AMD will do this by acquiring Alchemy Semiconductor and pit that company's MIPS-based processor architecture against Intel's Xscale processors. The acquisition also will also put AMD in competition with other MIPS licensees such as Integrated Device Technology, NEC, PMC-Sierra, and Toshiba.
Three-year-old Alchemy recently began shipping standard embedded products based on its Au1000 processor core, which dissipates 1 watt at 500 megahertz or 0.5 watts at 400 megahertz. That performance-to-power ratio puts Alchemy's products in the mid-to-high performance range that Intel is going after with its Xscale processor.
While Alchemy gained market success last year--achieving more than 15 design wins--the 75-person startup was having difficulty trying to raise funds for its second round of financing.

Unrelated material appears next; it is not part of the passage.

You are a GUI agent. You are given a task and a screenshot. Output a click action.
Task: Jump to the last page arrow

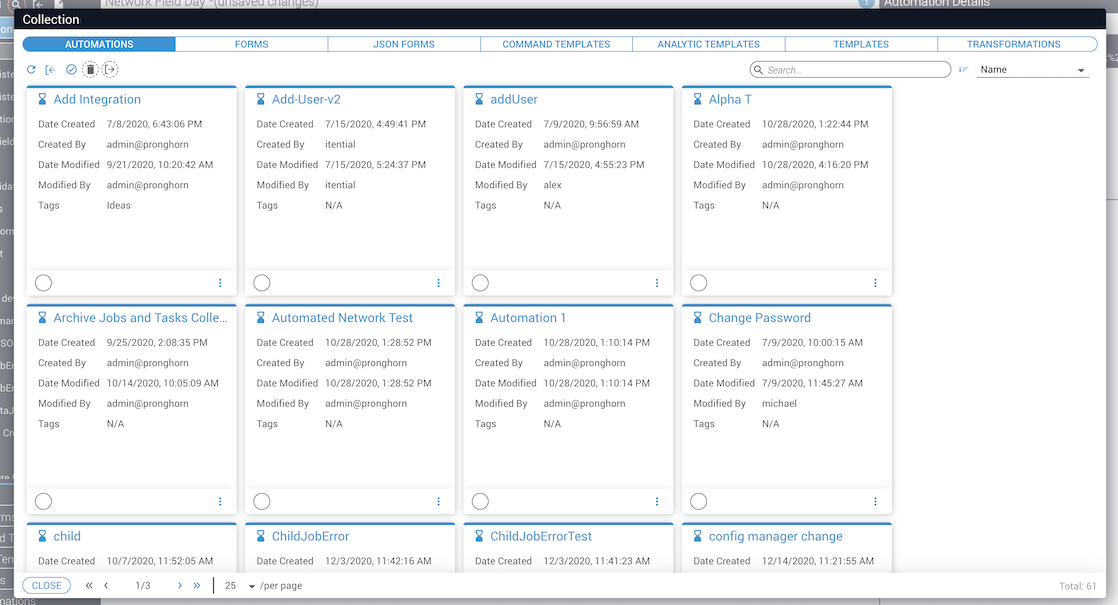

While it attracted venture capital firms willing to invest, finding a lead investor proved to be a long and complicated process.
(See Jan.29 story.)
China foundry moving quickly
into state-of-the-art products
China foundry startup Grace Semiconductor Manufacturing , which reportedly is getting its chip-making technology from Japan's Oki Electric Industry, has now closed a deal with Avanti to obtain the use of its 0.25- to 0.13-micron chip libraries.

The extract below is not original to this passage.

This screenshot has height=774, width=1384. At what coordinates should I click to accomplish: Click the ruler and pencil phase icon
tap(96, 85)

Avanti will provide its Libra-Visa (timing-specific) and Libra-Passport (multi-foundry access) digital design libraries, both being compatible with Avanti's Milkyway-based line of EDA tools for system-on-a-chip (SoC) designs.
GSMC is now building its first fab, an 8-inch, 0.25-micron and-below plant in Shanghai. The fab should be completed by the end of this year.
(See Jan.28 story.)
Will TSMC beat Intel in making
volume 0.10-micron products?
Looks like Taiwan Semiconductor Manufacturing has a shot at becoming the world's first chip maker to deliver 0.10-micron technology--ahead of even Intel and IBM Microelectronics.
This week TSMC revealed it has produced its first 0.10-micron chips and is accelerating development of this technology so that it can move into initial production by the end of the third or beginning of the fourth quarter. In contrast, Intel won't be out with its 90-nm (0.09-micron) technology until early in 2003, according to analysts.
But analysts don't believe the Taiwanese foundry will move into volume production until the following year, or early- to mid-2003, but they acknowledge the firm still appears to be far along with its new process. The 0.10-micron technology is targeted at system-on-a-chip (SoC) designs and will include copper-interconnects and low-k dielectrics.
TSMC plans to use 193-nm lithography tools from its long-time scanner and stepper vendor--ASML. It will use the Dutch company's Twinscan 1100 AT line of 193-nm tools for the critical layers in its next-generation designs. There are a lot of critical layers in 0.10-micron technology, TSMC acknowledges.